Klimt's home life outside of the studio was comparatively straight-laced. He loved cats and lived with his mother and unmarried sister until his death in 1918 at age fifty-five. They doted on him, which perhaps contributed to his lack of any long term relationships – he wasn't willing to sever the maternal bond.

Rather than being frustrated by her affections, Klimt was happy with his role, remaining a fully-grown Peter Pan and content to be 'Little Gustav' at home.

He was a loner in the artistic community. Klimt was a founding member of the Secession movement in 1897, after breaking away from established academies claiming they were too conservative. But he remained cloistered away from café life, not wishing to socialise with other artists, and was soon to drift away from the Secessionists.

Away from home, 'Little Gustav' was no more. His studio was his kingdom, and his daily ritual was to dress in his favourite navy blue smock, wearing nothing underneath, before settling down to work. He didn't paint in isolation – there were regularly several nude young models strewn about the studio, waiting to satisfy his every need, artistic or otherwise.

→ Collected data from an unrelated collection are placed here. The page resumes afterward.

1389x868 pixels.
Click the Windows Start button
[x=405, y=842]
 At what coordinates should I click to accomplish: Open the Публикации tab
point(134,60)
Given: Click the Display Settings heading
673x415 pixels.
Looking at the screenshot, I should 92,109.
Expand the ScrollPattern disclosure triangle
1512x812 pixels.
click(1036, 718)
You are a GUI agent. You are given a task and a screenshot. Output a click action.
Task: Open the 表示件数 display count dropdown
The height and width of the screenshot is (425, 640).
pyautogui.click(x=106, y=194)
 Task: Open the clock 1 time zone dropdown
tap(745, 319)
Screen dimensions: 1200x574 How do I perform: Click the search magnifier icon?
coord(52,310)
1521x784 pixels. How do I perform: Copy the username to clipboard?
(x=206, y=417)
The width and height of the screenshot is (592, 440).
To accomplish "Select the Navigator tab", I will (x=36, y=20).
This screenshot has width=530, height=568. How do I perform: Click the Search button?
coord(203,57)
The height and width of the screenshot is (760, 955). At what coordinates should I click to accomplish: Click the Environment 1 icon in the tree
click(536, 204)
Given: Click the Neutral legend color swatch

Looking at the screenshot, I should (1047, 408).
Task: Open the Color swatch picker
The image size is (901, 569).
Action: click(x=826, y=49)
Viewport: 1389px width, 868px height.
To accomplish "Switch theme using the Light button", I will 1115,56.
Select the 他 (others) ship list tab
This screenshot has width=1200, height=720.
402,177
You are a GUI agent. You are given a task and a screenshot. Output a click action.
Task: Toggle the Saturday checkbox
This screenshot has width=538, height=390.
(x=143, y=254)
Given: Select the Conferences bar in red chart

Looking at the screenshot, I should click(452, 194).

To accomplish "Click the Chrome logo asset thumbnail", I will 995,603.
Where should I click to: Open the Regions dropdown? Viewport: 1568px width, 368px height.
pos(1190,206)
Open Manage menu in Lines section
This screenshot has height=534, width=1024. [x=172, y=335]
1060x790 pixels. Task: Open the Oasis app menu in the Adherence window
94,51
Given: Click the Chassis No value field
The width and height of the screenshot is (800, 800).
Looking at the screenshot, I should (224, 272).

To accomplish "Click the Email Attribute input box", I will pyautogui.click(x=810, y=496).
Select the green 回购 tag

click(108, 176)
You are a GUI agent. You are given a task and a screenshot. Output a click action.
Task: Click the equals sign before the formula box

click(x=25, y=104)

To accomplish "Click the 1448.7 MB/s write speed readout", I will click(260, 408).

He had a fierce sexual appetite, surrounding himself with beautiful women, preferably redheads, waiting to be directed, or instructed to hold a certain position if it aroused him artistically. He would make quick sketches of the girls as a break from painting, and amassed a collection into the hundreds.

He never married nor had any desire to have a family, but he did father at least three illegitimate children. After his death a further fourteen women lodged paternity suits against his estate and of them, four were successful.

His paintings were a way of exploring those intimate, romantic themes that Klimt himself must have felt excluded from. While he was clearly a highly eroticised man, he had constantly remained nervous of intimacy.

It is still argued by Klimt's detractors that the emancipation of women was an accidental by-product of his highly erotic objectification of them – using mythology and allegory to thinly disguise the view that women are purely sexual playthings for men.

In Klimt's lifetime the Viennese were, at best, generally baffled by his paintings; the work he produced as a commission for the ceiling of the Great Hall of the University of Vienna was rejected by the patrons. They stated: 'we are not against nakedness in art, we're against ugliness in art,' suggesting that Klimt's works were too realistic for the committee's idealised view of female bodies, and romantic union.

Today of course, the Klimt ceiling would have been the single reason for many thousands each year to pilgrimage to Vienna.

Klimt will almost certainly be most acclaimed in future decades for the paintings he created during his 'Golden Phase'. His work in the early 1900s made extensive use of ornamental gold leaf, reminiscent of Byzantine mosaic in the use of flat planes and two-dimensional perspective.

It is his strikingly emblematic female figures that are considered amongst the greatest paintings of all. Judith (1901), Danae (1907), and The Kiss (1908) are all extraordinarily beautiful, but his most notable work is probably the 1907 painting Portrait of Adele Bloch-Bauer I.

Seized by the Nazis during World War II from the wealthy industrialist who had commissioned the painting of his wife, it was to be finally released from the Austrian State Gallery to the niece of Bloch-Bauer in 2000.

It was Klimt's favourite of his portraits, and he would be pleased that today it is one of the spectacular highlights of any art lover's trip to New York, hanging serenely in the Neue Galerie.